▶ Task instructions
Return the lines between the line containing "is (750, 421)." and the line containing "click(50, 247)", inclusive, exactly as they appear.

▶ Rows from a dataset
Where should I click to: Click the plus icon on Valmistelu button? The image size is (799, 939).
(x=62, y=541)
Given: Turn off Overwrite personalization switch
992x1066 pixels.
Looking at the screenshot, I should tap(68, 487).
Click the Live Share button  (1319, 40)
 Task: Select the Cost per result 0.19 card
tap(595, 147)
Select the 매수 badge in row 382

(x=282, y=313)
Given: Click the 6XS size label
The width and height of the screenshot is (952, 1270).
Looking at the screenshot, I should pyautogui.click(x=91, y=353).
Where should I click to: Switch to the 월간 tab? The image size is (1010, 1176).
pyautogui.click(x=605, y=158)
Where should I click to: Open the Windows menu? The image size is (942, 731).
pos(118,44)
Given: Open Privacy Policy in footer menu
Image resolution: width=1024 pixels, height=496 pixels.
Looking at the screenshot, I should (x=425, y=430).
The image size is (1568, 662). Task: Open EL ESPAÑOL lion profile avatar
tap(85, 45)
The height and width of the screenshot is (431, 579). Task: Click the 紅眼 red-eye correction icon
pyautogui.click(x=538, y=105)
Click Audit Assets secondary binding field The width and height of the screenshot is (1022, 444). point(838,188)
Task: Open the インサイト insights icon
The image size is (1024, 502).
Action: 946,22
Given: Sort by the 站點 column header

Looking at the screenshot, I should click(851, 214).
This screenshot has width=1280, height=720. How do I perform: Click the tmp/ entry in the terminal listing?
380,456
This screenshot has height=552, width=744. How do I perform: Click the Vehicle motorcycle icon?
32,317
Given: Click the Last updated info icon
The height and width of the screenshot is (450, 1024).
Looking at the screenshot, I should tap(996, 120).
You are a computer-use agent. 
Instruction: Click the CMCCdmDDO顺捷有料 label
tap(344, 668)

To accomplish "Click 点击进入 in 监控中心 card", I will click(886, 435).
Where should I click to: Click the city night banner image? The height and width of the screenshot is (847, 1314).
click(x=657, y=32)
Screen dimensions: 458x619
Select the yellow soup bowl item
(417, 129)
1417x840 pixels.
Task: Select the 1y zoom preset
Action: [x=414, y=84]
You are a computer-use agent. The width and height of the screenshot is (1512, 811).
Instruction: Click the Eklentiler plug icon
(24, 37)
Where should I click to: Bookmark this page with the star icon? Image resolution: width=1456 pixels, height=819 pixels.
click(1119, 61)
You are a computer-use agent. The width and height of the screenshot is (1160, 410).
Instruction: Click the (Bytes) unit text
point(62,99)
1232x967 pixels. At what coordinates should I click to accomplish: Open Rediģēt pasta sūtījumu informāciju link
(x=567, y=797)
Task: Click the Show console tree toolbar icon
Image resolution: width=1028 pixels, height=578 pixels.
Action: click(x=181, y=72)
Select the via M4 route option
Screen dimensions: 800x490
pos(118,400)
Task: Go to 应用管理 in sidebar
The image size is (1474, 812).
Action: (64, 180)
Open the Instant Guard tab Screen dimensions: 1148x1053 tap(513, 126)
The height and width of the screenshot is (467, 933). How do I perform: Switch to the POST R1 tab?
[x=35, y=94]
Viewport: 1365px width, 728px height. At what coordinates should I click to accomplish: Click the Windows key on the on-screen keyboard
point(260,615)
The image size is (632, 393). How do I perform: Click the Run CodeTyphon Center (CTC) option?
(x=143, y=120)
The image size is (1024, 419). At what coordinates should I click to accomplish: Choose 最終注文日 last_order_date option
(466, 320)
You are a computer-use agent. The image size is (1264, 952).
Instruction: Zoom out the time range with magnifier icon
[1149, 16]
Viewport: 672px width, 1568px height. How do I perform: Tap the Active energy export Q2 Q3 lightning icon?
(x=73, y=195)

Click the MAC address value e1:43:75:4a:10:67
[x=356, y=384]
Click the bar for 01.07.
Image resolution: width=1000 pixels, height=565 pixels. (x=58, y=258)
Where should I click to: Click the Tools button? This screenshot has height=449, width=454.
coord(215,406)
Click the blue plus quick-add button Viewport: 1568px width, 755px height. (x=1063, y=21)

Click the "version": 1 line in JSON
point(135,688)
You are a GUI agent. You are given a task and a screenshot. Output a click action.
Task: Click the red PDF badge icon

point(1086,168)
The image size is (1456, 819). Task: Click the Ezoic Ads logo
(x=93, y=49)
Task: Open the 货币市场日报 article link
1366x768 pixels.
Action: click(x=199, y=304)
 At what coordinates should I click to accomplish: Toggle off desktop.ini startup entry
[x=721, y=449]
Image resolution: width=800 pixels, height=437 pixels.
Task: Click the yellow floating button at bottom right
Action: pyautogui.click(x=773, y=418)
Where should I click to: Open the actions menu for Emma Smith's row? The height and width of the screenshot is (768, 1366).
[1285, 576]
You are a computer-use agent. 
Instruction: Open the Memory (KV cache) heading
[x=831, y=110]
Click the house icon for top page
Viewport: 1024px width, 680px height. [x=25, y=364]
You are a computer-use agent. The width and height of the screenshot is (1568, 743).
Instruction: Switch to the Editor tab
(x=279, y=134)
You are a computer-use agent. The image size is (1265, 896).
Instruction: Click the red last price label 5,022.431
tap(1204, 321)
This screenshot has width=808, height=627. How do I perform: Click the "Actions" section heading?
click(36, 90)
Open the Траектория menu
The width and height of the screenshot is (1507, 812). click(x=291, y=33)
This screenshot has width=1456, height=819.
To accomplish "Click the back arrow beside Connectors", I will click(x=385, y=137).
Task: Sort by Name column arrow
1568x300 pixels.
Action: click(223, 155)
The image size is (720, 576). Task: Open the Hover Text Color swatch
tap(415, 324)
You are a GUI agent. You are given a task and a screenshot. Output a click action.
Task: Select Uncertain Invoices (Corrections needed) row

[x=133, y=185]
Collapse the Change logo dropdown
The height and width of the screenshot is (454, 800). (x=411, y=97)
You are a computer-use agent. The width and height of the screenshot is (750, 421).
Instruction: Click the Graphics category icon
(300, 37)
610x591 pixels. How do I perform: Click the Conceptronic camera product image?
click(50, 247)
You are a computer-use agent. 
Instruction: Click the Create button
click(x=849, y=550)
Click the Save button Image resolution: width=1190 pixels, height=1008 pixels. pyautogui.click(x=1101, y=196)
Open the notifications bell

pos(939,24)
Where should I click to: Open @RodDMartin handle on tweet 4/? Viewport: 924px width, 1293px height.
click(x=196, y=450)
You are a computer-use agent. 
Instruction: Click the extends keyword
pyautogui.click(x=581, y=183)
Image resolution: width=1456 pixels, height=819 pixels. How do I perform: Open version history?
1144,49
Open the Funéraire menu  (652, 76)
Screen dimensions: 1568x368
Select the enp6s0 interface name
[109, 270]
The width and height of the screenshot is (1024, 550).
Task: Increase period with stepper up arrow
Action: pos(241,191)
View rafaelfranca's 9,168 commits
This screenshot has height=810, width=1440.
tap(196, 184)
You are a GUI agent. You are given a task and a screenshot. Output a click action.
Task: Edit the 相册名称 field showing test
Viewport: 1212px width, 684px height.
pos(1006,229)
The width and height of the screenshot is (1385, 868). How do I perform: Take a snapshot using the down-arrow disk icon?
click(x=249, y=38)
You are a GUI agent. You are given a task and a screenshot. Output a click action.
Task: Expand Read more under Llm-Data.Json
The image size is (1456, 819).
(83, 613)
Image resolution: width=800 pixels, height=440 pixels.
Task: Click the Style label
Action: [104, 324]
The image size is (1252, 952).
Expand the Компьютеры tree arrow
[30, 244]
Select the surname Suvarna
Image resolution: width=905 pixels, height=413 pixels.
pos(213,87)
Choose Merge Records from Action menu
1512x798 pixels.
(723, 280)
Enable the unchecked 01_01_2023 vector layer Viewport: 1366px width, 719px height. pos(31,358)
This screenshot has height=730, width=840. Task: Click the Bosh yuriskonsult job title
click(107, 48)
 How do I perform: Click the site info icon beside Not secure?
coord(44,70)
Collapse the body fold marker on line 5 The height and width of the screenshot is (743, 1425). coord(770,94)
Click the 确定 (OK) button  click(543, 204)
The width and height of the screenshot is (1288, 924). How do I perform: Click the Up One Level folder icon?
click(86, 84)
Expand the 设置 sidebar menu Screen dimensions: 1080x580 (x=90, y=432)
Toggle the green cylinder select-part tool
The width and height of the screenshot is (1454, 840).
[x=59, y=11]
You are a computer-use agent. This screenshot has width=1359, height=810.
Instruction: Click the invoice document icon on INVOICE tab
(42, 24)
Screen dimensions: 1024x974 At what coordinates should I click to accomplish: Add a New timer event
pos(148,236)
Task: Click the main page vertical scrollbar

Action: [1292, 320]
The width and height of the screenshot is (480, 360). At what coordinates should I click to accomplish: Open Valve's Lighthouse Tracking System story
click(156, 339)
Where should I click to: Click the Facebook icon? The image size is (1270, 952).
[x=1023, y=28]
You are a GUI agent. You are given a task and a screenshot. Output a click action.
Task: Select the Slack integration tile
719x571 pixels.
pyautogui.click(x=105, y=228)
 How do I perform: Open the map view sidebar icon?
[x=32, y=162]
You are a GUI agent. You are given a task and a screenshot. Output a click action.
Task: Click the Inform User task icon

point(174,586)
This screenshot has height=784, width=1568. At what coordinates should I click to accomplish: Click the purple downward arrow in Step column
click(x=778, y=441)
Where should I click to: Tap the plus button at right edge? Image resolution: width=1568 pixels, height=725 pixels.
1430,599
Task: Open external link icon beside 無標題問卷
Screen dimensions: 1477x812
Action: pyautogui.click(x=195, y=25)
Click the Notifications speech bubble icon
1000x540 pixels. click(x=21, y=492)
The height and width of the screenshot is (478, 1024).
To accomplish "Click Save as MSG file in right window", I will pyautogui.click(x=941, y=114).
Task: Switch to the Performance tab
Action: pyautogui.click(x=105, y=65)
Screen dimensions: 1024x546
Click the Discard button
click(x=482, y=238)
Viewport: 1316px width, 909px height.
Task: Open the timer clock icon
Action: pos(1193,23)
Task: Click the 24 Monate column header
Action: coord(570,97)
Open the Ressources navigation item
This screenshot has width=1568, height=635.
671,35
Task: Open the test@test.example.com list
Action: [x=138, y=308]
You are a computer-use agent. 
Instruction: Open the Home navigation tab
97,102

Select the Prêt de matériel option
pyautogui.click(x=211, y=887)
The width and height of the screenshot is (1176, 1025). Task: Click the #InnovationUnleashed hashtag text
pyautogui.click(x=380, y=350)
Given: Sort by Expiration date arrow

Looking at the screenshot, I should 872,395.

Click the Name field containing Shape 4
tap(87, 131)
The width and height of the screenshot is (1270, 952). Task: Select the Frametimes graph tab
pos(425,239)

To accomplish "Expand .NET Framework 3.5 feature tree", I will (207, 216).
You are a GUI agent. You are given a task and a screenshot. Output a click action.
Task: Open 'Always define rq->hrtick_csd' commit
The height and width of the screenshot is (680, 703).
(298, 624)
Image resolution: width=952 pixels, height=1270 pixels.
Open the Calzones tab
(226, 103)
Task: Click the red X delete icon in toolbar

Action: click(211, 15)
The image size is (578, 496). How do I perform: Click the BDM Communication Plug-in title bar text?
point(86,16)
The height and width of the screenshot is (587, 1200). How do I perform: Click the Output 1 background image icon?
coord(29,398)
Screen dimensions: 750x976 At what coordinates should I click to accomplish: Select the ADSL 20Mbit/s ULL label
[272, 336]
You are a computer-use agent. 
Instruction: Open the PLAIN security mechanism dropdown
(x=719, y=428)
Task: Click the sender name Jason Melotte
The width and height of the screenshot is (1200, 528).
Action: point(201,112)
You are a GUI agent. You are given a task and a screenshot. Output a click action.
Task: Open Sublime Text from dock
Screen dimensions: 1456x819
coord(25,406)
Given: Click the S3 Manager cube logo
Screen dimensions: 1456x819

▶ Worked solution
You are a computer-use agent. The width and height of the screenshot is (750, 421).
Instruction: Click the Graphics category icon
(300, 37)
610x591 pixels. How do I perform: Click the Conceptronic camera product image?
click(50, 247)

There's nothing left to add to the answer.